A drug that is being developed to treat multiple sclerosis (MS) by damping down the immune system may also have the potential to treat viral infections. A study published in the journal, Nature, showed that mice treated with the drug FTY-720 (fingolimod) were able to clear a viral meningitis infection that persisted in untreated mice.
It is, at first sight, surprising that a drug developed to suppress the immune response in MS patients can help to fight a viral infection.

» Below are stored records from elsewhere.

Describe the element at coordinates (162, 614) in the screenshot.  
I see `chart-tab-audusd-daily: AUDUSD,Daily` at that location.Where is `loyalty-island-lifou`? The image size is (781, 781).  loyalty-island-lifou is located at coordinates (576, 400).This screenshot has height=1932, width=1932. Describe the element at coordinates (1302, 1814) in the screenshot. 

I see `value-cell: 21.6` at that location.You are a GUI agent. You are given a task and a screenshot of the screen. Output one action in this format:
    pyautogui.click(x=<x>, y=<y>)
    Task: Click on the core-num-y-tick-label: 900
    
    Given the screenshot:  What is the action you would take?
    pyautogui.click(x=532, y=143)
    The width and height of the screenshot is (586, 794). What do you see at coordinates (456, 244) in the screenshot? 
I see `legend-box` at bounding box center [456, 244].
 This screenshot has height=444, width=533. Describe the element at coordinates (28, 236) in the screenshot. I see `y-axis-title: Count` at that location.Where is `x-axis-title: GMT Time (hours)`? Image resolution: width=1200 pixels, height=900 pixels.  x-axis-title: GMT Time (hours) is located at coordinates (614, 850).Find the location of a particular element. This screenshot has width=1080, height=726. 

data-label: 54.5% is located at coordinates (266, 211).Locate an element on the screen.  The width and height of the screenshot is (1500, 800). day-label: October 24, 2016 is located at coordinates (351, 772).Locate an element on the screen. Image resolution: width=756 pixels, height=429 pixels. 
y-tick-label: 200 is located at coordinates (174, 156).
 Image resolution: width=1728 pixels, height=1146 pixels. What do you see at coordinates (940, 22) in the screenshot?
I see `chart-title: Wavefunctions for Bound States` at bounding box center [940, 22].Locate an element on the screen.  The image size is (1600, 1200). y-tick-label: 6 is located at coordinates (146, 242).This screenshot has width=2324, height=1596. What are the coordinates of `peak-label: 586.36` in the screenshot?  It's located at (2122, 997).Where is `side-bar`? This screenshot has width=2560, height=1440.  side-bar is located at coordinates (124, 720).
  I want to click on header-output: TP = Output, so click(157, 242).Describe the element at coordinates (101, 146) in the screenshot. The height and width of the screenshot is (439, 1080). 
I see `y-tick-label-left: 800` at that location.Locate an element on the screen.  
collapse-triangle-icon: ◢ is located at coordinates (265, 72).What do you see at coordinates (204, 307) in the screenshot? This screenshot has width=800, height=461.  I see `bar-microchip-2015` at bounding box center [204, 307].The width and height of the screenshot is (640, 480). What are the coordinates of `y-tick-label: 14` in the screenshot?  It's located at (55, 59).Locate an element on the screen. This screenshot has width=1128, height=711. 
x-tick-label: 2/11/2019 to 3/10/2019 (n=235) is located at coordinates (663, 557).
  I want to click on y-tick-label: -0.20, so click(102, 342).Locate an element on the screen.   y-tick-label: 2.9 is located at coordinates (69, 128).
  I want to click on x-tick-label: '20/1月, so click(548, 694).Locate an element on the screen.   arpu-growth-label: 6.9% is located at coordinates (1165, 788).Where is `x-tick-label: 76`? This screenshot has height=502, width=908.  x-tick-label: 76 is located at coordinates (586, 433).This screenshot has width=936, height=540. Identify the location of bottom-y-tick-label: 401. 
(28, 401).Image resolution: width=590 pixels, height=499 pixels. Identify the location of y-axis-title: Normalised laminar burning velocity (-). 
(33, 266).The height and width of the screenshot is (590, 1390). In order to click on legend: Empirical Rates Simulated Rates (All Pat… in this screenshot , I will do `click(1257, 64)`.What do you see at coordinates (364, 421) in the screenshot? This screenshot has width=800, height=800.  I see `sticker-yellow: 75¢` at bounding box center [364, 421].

FTY720-P is an agonist of the sphingosine-1-phosphate receptor and causes lymphopenia by preventing egress of lymphocytes from the lymph nodes. The new finding builds on the observation that more easily cleared strains of the virus also cause lymphocytes to become sequestered in lymph nodes. The reason why trapping circulating lymphocytes allows a more robust response to infection is not clear, but may be linked to the fact the lymph nodes are where the immune response is primed. Clearance of the virus does not occur when CD4 T cells are absent at the time of treatment, indicating that the drug is not exerting direct antiviral effects. Some viruses, including HIV, replicate at high levels in lymph nodes and the team plan to test the effect of FTY720 on infection with other viruses.
FTY720 is currently in Phase III clinical trials to test its safety and efficacy as a disease modifying therapy for relapsing-remitting MS.